Çünkü Osmanlı devleti orta çağ içinde kurulmuş ve yeniçağ boyunca yaşamış bir İslam devletidir. Bu nedenle Hristiyan İslam savaşlarının bir başka tabirle Haç-Hilal savaşlarının bu süre içerisinde sürekli bir tarafını oluşturmuş bir devlettir. Osmanlı devleti kuruluş tarihi olan kabaca 1299 olarak belirtilen tarihten itibaren Hristiyan-İslam çarpışmasının savaşlarının fiilen yaşamış bu savaşlar sayesinde büyümüş bu savaşlar nedeniyle gerileyip küçülmüş ve en nihayet yıkılmış bir İslam devletidir.
Osmanlı devleti kurulduğunda İslam dünyasının tek temsilcisi değildir. Ama ne var ki daha sonra o kadar büyümüştür ki diğer İslam devletlerini bünyesinde toplayarak adeta batı Hristiyan dünyası karşısındaki tek İslam devleti durumuna gelmiş bu nedenle de o yıkıldığında İslam dünyası, Hristiyan dünyası karşısında kitlesel olarak çökmek durumunda kalmıştır.

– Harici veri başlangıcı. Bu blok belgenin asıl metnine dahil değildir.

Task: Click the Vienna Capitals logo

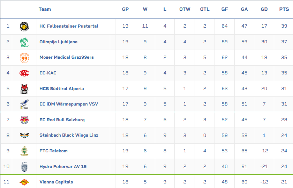Action: click(x=24, y=182)
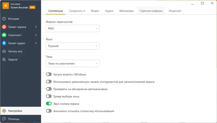Toggle 'Зумер выбора зоны' switch
The height and width of the screenshot is (123, 217).
49,96
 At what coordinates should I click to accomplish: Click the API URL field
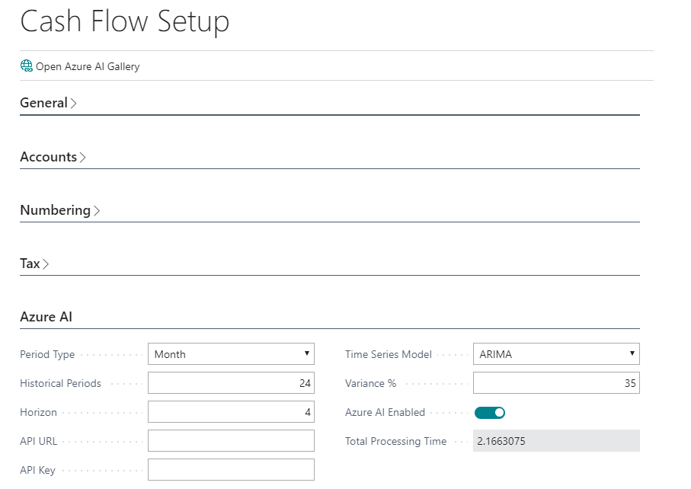(x=231, y=440)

Osmanlı devletinin yaşamı boyunca ve ondan önceki İslam devletleri ve İslam Türk devletleri karşısında Hristiyan dünyası kendisine inanan devletler veya imparatorluklar sistemini ayakta tutabilmek için hep bu İslam Hristiyan düşmanlığı tezini savunmuş, mensubu bireylere ve kitlelere hep İslam düşmanlığını aşılamaya gayret etmiştir.

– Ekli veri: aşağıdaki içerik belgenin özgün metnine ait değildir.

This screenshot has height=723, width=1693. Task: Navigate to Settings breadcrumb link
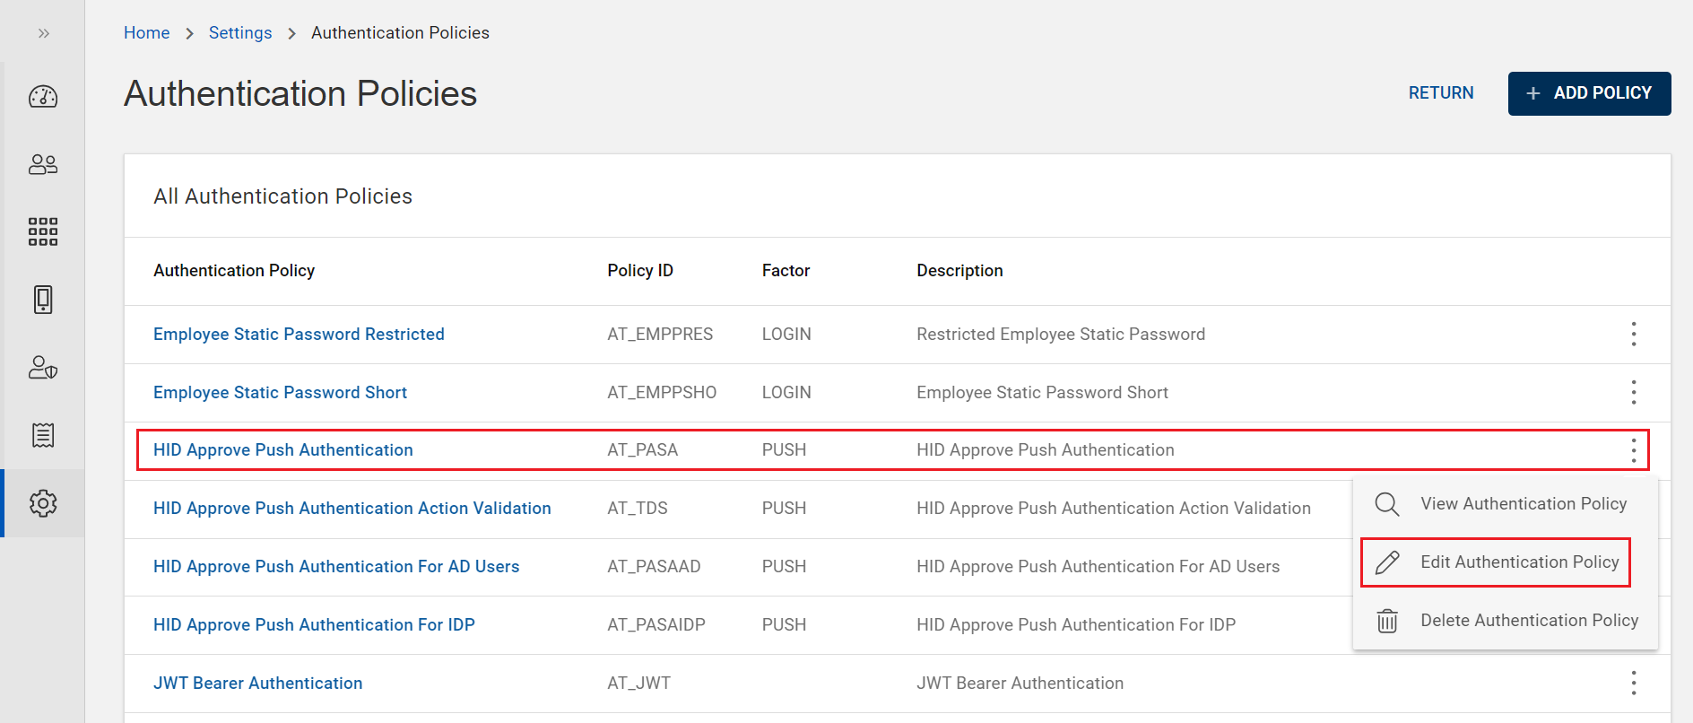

Hristiyan devletleri ve imparatorlukları kendilerini ayakta tutabilecek güç olarak İslam düşmanlığını kullandıkları gibi kendi aralarındaki düşmanlıkları ortadan kaldırmak için de bu düşmanlıktan yararlanmaya yönelmişler, İslamlara ve İslam devletlerine karşı birliktelikler ve ortaklıklar oluşturmak gayretleri sayesinde aralarında barış ve huzuru dostlukları temin edebilmişlerdir. Bir başka deyişle Avrupa her dönemde birlik ve beraberliğini İslam düşmanlığına, İslamlara karşı girişilecek ortak icraat ve harekâtlara borçlu olmuştur.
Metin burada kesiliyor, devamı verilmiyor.